Our track downhill took us to a much larger dune; framed by a stunning royal blue ocean and soft green vegetation its meandering lines led us to a bizarre landscape. Massive sandhills were resting on steep cliffs, seemingly defying gravity and treacherous to walk on at times as the possibility of ending up on a coral outcrop and being smashed by a moderate sea was a distinct one. I’d never been frightened trudging across sand until now and when Bob started slip-sliding behind me, just 5 metres above a drop from which there seemed no return, I momentarily pondered what I could possibly do if he went all the way.
Fortunately, we made it onto the lower coral flats of Red Bluff. These exposed embedded corals from millennia ago are the forebears of tomorrow’s grains of sand and it is an extraordinary thing to see their patterns and be able to walk among them.
Back at the motorhome we recalled our first trip away when we’d travelled to the extremities of the Eyre Peninsula on a fishing trip and reached Point Avoid. It’s an awe-inspiring place, powerful waves wrapped around either end of the island and then smashed into each other. The eastern side has one of Australia’s epic, but rarely ridden surfing waves. I tried to imagine just getting out there; apparently trawler workers jump off their boats to have a wave but the thought of white pointers would deter only the bravest or most foolhardy.
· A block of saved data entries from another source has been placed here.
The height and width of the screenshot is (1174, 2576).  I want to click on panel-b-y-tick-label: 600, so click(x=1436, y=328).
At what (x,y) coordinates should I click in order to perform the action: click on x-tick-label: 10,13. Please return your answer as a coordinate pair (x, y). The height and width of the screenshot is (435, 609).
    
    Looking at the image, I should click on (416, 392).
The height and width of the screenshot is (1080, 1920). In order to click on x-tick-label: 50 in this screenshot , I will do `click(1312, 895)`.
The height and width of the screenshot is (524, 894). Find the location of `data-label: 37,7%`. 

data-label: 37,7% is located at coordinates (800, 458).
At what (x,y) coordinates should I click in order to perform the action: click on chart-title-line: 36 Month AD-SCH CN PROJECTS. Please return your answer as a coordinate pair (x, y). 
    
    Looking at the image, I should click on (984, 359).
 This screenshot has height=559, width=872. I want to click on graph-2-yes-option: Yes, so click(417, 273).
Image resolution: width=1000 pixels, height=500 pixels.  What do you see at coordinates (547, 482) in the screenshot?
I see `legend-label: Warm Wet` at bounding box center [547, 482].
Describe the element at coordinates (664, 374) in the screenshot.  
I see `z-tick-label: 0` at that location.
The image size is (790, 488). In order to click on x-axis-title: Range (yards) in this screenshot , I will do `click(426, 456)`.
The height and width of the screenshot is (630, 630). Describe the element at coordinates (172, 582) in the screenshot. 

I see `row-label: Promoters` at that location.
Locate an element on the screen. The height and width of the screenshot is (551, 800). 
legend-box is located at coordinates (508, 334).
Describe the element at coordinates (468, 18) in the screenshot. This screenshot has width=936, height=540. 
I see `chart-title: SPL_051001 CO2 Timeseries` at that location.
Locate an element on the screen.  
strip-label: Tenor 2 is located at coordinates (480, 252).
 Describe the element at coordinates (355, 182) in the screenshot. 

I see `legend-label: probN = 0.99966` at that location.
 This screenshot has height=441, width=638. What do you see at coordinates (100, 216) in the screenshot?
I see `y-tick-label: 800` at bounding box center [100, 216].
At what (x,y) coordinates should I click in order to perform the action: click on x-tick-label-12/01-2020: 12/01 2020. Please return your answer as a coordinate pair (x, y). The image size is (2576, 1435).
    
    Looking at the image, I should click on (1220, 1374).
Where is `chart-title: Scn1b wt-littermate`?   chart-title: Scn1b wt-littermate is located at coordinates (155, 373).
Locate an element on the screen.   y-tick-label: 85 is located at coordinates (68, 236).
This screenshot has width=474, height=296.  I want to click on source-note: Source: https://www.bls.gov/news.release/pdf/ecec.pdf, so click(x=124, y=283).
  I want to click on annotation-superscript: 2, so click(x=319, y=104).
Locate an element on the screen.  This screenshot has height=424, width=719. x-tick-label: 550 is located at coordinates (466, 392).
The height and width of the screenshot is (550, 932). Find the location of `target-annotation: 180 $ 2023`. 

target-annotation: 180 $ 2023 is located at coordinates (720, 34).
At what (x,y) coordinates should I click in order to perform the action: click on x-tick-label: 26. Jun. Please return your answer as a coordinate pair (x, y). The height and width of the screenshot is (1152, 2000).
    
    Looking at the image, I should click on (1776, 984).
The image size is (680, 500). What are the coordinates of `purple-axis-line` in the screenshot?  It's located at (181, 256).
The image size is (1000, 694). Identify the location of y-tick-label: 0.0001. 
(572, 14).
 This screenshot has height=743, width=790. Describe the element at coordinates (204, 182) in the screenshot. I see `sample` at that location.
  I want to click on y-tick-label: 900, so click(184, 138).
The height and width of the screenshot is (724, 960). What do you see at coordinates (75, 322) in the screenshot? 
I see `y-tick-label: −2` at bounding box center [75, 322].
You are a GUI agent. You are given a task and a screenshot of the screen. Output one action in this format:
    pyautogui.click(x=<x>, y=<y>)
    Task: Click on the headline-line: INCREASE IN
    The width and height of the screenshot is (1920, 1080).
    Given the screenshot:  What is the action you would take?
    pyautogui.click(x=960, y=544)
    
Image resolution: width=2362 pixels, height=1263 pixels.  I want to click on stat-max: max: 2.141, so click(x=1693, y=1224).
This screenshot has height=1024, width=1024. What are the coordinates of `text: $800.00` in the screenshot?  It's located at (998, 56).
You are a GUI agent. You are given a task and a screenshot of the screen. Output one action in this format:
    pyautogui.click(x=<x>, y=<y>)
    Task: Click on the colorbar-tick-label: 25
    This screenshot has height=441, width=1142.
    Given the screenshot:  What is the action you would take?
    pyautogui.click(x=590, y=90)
Off to the east were dunes; as far as the eye could see there were dunes. Bob gazed in wonderment and said, “It’s the scale of the place that gets you.” We imagined people walking over the small hills on an endless journey. Where would they go, how did you get there? It beckoned like some grand adventure but we merely pulled out our lazy chairs and soaked up the atmosphere, unlike our time at Whalers Way, south of Port Lincoln, where we tarried awhile at Redbanks and strode through the grainy carpet and looked across in the distance to the wind farm beyond. In our day and a half at Whalers Way, we saw no other living soul. I found it one of the most mesmerising places I’d ever visited.
Then I remember the outback trips; the classic red dunes that contrast with just about everything and where wildflowers miraculously grow in spring. Many are the times I would stop and walk among them, scattering grasshoppers and seeing lizards scuttle into hiding but always transfixed with the beauty of the scene. If you’ve never done it, you really must stop and view the myriad of colour that exists in what should be a barren landscape.
Closer to home base, at Deep Creek Lagoon adjacent to Valla Beach, the locals love nothing more than walking across the footbridge for some exercise by the seaside.
Though it’s named “lagoon”, sometimes, when conditions are right, Deep Creek bursts through the dunes and exits to the sea. It was on one such occasion, after heavy rain and then a heavy swell, that a 24 year old French kayaker tragically got caught up in the maelstrom where tannin stained estuary meets ocean and met an untimely end.
When I was there I gazed out through the louvres and was transfixed by a solid swell climbing behind the dunes and then pounding the shore with a resounding roar. The sands were a solid yet flexible barrier to a great force yet they often appear so fragile to us. Whipped by the wind that can sting your ankles as you traverse the slopes, their bulk remains, a place for sea birds to rest, for dogs to cavort, for crabs and pippies to hide, for flotsam to be trapped and humans to walk in order to be entertained by the rhythms of the seas. A soft place to sit and contemplate the meaning of life when time is on your side, I’ve found dunes to have a remarkable calming effect on the soul, why don’t you try them?